**Что сделать:** Перепишите отрывок текста о Вильнюсе, который начинается словами «Лишь в гетто» и заканчивается словами «окольные пути Господни.», и поменяйте в нем «гетто» на «старом квартале».

**Текст документа:**
┌──
Вильна, Вильнюс, с его улочками и холмами, с его девяносто девятью церквями и литовско-польско-русско-еврейским многообразием. Несколько шагов от чудотворной иконы Богоматери («Matka Boska Ostrabramska») и ты сворачиваешь в аллею, которая ведет к русскому женскому монастырю. Монахини скоблят и молятся, молятся и скоблят. Время стоит. Словно перебралось на задний двор, где щебечут птицы и на лавках дремлют морщинистые бабки. И едва начинаешь верить, что снова вернулся в сегодняшний день, как тут же проваливаешься в новую дыру во времени. Ворота, проход в арку, и вот ты стоишь на площади, больше похожей на старый двор, наполовину заваленный досками и строительным мусором, а по левую руку высится храм, униатская церковь. Осторожно входишь. Среди лесов и рухляди ловишь взглядом мерцание иконостаса, пахнет плесенью, вокруг ни души. Словно находишься за кулисами, в замызганных театральных запасниках. На реставрационные работы, очевидно, не хватает денег.
Лишь в гетто сохранились немногие надписи на иврите. А памятные доски фиксируют сплошь утраты: разрушены дома и синагоги, депортированы или расстреляны люди. Тому, что остается, придают шик, превращают в бутик. Один из самых дорогих отелей города красуется в гетто. Я веду речь о 2004 годе. На субботнем богослужении в единственной «действующей» синагоге я слышу почти только русскую речь; раввин, американец, говорит с сильным акцентом. «Восточный Иерусалим», как называли Вильну в прошлом, ныне призывает главу еврейской общины из Бруклина, велики и неисповедимы окольные пути Господни.
└──
Данные для привязки к координатам пикселей
┌──
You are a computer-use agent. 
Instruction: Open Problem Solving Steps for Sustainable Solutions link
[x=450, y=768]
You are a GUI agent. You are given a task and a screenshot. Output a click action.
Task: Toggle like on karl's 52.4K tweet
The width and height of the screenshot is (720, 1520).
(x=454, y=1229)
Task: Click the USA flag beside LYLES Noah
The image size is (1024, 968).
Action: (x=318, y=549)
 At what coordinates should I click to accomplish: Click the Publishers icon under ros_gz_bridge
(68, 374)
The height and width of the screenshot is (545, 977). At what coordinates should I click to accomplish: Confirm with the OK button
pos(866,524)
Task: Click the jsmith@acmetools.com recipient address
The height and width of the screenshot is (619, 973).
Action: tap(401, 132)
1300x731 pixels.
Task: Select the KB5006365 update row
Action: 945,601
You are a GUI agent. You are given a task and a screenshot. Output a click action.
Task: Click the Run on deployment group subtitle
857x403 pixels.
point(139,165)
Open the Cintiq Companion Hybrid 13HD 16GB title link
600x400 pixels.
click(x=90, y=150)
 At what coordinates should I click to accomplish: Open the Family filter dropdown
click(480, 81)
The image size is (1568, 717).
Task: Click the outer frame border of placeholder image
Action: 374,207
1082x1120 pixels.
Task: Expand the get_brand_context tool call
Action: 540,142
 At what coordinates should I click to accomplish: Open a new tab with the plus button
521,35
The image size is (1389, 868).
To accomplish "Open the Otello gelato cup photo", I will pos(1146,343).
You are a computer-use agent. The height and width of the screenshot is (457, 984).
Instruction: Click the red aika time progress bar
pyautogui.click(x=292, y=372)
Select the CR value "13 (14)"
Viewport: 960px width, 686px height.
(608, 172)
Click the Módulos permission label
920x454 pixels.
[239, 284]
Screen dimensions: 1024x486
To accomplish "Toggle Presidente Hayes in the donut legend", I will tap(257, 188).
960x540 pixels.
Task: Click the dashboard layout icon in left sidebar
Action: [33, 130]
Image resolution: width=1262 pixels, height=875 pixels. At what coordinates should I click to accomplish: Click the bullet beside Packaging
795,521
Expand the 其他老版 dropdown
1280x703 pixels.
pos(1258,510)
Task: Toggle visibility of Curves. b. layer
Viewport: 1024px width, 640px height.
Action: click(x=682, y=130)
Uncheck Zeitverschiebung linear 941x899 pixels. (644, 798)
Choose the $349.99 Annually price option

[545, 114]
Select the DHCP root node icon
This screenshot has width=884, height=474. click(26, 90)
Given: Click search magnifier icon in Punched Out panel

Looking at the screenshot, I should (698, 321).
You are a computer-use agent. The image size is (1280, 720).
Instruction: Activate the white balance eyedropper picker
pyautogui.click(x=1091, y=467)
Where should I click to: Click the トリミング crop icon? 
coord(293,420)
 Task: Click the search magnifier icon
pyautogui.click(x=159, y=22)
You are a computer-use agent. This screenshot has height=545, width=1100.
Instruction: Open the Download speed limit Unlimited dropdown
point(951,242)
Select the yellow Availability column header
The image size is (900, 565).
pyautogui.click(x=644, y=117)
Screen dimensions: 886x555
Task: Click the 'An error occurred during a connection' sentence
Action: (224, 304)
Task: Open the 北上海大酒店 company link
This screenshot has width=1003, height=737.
└──
**Готовое решение:**
Лишь в старом квартале сохранились немногие надписи на иврите. А памятные доски фиксируют сплошь утраты: разрушены дома и синагоги, депортированы или расстреляны люди. Тому, что остается, придают шик, превращают в бутик. Один из самых дорогих отелей города красуется в старом квартале. Я веду речь о 2004 годе. На субботнем богослужении в единственной «действующей» синагоге я слышу почти только русскую речь; раввин, американец, говорит с сильным акцентом. «Восточный Иерусалим», как называли Вильну в прошлом, ныне призывает главу еврейской общины из Бруклина, велики и неисповедимы окольные пути Господни.